If you have walked across, played a sport or watched a game at Squamish fields, you have likely seen the resident Canadian geese, and the feces they leave behind.
Goose dropping, can carry bacteria that are unhealthy for humans including E.coli, salmonella, histoplasmosis, campylobacter, coccidia, and giardia.
Estimates vary, but geese can create 1.5 pounds of droppings per day, according to the most conservative estimates.
This field and this issue are not unique to one field or town. Canadian goose can be found throughout North America, Northern Europe and beyond.
"We have not found the goose poop to be overly problematic on our school district’s fields, so we let the natural process of biodegrading take its course," a spokesperson for the Sea to Sky School District told The Chief.
The District of Squamish purchased a field sweeper in 2017 to help mitigate geese droppings on the Brennan Park playing fields, which have become a problem over time, according to District staff.
Other techniques, such as bear bangers and fake wildlife deterrents, have also been used to manage or relocate the geese population, but they were unsuccessful.
"The field sweeper works well in dry weather and has multiple uses ranging from picking up the droppings to grass thatch removal," said the District's communication manager Christina Moore, in an email to The Chief.
The machine has its limitations in wet weather, Moore said, so is less effective mid-October to January when it’s harder to find the required two dry days in a row needed to use it.
"In wet weather, the field sweeper can damage the grass and is not effective at sweeping up wet material," she said.
Mike Hicks, a director on the board of the Capital Regional District (CRD) on Vancouver Island, says he has found the solution to the problem, which his community has also faced.
"We have a problem in our home region — a monster problem," he told The Chief.
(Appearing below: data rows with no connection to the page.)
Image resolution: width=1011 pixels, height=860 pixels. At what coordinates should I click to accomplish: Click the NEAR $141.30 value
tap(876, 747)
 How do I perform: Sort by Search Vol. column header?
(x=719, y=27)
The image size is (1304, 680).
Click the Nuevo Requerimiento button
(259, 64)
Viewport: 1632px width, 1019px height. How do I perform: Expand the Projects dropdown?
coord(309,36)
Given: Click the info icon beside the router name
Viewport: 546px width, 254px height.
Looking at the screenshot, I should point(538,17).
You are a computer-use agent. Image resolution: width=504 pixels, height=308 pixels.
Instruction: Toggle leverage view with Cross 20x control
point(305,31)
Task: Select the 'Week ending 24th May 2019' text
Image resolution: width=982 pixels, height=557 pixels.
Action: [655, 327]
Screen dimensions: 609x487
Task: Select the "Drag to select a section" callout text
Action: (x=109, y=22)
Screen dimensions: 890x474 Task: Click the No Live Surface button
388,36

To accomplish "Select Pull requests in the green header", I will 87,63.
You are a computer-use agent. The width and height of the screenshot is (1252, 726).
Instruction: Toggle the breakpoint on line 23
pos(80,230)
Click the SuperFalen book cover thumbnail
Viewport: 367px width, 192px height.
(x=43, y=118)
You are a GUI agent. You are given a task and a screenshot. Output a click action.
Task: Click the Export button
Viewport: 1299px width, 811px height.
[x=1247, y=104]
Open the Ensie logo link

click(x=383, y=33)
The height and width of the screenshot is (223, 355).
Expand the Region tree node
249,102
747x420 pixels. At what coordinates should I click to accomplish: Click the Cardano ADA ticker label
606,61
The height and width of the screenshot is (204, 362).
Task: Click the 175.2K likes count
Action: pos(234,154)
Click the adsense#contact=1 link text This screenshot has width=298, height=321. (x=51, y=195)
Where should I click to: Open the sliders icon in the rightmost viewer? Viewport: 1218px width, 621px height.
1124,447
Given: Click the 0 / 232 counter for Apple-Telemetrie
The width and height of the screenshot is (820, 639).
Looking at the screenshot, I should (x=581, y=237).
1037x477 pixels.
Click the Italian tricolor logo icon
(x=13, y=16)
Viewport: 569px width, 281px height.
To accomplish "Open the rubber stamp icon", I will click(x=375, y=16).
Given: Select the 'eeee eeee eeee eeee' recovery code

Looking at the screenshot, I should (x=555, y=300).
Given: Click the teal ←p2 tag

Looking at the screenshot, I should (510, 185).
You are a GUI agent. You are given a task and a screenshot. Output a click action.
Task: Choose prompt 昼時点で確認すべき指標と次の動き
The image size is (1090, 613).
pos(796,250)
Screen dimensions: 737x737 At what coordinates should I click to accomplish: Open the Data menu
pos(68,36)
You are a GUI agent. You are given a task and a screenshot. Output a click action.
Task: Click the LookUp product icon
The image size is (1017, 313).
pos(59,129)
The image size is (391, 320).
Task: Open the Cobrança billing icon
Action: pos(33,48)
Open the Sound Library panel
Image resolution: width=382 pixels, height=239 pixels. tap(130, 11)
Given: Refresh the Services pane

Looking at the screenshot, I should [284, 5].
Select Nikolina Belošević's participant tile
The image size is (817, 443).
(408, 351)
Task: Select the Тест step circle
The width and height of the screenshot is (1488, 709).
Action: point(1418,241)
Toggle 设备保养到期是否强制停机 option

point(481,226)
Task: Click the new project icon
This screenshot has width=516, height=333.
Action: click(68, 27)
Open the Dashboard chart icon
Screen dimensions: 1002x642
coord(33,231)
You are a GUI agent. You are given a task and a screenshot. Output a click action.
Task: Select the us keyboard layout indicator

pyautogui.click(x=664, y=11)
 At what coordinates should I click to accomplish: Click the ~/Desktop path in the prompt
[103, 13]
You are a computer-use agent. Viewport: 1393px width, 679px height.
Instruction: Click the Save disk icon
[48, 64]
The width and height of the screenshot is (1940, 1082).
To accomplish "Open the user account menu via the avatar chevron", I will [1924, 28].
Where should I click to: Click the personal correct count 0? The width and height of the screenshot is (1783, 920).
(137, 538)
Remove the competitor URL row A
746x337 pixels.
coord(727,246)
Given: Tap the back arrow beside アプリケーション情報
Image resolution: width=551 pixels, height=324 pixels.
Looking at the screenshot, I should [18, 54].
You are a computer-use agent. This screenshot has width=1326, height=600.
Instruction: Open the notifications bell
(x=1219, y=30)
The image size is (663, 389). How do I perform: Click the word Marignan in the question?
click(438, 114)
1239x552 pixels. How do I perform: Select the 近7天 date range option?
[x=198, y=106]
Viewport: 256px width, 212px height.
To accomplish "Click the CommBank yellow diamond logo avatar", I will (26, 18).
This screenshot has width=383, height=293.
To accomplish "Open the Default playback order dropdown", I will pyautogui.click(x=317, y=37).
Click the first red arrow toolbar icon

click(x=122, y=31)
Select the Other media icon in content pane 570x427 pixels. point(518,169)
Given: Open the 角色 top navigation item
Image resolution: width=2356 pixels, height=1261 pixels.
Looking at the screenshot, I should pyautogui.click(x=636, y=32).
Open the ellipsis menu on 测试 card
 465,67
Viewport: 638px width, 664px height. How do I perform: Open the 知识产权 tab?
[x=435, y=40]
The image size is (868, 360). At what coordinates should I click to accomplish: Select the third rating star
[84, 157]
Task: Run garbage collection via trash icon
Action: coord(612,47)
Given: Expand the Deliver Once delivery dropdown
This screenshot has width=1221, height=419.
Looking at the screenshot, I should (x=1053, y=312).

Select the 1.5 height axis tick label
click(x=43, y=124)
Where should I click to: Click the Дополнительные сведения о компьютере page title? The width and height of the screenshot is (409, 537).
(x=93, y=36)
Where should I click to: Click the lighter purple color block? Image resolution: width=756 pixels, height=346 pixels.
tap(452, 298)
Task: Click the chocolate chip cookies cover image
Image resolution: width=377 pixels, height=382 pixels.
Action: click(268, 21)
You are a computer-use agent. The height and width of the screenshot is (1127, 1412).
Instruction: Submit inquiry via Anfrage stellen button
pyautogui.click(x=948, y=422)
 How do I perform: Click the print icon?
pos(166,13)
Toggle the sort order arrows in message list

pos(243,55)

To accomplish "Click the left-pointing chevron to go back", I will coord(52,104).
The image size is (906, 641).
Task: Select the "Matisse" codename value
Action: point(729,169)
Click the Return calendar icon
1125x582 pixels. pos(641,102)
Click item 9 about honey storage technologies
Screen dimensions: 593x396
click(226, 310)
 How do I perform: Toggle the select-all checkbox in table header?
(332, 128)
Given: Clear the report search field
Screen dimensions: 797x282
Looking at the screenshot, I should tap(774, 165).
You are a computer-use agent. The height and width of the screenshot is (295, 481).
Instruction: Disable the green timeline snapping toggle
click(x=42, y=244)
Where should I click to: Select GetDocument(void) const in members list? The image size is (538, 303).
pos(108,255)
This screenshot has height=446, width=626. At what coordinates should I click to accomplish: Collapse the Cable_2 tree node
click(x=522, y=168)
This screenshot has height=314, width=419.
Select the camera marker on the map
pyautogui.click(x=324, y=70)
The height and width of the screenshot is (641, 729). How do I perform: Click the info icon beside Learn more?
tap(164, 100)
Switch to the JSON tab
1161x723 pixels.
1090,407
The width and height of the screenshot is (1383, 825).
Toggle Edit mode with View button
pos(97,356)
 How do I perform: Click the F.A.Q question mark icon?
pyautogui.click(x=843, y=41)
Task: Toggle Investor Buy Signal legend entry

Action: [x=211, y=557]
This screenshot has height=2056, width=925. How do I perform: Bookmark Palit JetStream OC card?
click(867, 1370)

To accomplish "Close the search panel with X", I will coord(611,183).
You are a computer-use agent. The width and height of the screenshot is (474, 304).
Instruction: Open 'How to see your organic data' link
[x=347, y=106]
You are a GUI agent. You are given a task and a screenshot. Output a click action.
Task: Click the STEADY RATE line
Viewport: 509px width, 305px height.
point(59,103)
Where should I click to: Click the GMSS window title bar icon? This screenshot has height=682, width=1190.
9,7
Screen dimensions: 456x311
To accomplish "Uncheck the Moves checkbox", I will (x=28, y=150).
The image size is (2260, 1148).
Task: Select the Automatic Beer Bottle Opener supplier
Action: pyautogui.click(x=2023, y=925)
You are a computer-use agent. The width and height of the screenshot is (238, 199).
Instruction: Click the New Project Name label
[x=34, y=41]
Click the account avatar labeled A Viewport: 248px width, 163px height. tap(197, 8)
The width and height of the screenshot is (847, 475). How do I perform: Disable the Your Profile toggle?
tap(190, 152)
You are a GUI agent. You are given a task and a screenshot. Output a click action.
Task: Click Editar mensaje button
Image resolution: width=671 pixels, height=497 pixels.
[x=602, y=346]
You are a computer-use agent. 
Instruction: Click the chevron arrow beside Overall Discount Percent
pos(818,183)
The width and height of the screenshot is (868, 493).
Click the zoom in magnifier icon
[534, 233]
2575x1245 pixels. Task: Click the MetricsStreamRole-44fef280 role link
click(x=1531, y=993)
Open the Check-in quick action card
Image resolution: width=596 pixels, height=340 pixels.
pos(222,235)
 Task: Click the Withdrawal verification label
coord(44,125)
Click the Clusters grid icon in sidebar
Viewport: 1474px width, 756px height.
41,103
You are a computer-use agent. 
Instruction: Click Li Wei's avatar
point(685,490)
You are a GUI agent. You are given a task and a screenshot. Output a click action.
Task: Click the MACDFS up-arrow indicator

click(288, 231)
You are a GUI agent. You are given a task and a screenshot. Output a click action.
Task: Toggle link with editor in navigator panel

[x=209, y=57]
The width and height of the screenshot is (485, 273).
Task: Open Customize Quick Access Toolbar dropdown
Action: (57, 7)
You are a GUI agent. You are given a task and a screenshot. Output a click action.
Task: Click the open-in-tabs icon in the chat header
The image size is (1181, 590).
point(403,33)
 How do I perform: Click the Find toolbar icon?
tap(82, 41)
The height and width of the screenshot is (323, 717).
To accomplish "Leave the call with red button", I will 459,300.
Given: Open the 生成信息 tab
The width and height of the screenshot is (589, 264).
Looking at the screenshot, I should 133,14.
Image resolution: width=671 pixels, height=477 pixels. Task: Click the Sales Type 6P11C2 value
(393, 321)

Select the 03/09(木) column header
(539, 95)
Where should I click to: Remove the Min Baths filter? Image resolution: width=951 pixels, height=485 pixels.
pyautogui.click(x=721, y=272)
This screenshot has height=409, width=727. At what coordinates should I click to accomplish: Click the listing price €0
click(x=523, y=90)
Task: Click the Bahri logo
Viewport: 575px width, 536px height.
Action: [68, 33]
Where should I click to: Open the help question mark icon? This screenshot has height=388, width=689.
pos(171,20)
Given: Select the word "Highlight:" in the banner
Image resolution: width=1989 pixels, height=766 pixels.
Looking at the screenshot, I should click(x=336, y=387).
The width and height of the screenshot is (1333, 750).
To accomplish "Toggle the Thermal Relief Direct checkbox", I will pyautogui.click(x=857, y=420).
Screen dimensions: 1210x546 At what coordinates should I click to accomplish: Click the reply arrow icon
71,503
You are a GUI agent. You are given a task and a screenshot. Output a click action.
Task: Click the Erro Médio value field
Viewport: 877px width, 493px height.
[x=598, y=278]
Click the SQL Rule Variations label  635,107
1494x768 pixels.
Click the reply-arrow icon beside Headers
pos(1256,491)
Hicks purchased a Tow and Collect machine from New Zealand that he says works like a charm.
"I have been looking at this for a number of years," he said.
"As you pull it, the wheels turn and there is a reverse mechanism that has brushes that are turning as well... and they flip the poop up into a hopper."
The poop collector is six feet-wide tire to tire and there is a four-foot sweep on it.
It works in any weather, he said.
He bought it with $10,000 in federal gas tax money, a fund local governments can use for infrastructure and recreation spending. Hicks dubbed the machine as recreation spending.
He operates it himself on Sooke fields.
"On Saturday... it is the end of the year soccer gala thing and they need all three fields and there's going to be hundreds of kids. Tomorrow, I will go out and spend two hours and there won't be a piece of goose crap on it. Isn't that cool?"
Hicks acknowledged the geese always come back, but the machine makes it more manageable.
"Bottomline, it works," he said. He said he would encourage other local governments and school boards to look into buying one as well.
"You turn fields that are just disgusting into beautiful fields."
Since the story of his solution reached readers through the Sooke local newspaper, The Sooke News Mirror, Hicks has been fielding calls [pun intended] from media across North America.
"With all the bad news in the world, it is a fun story," he said.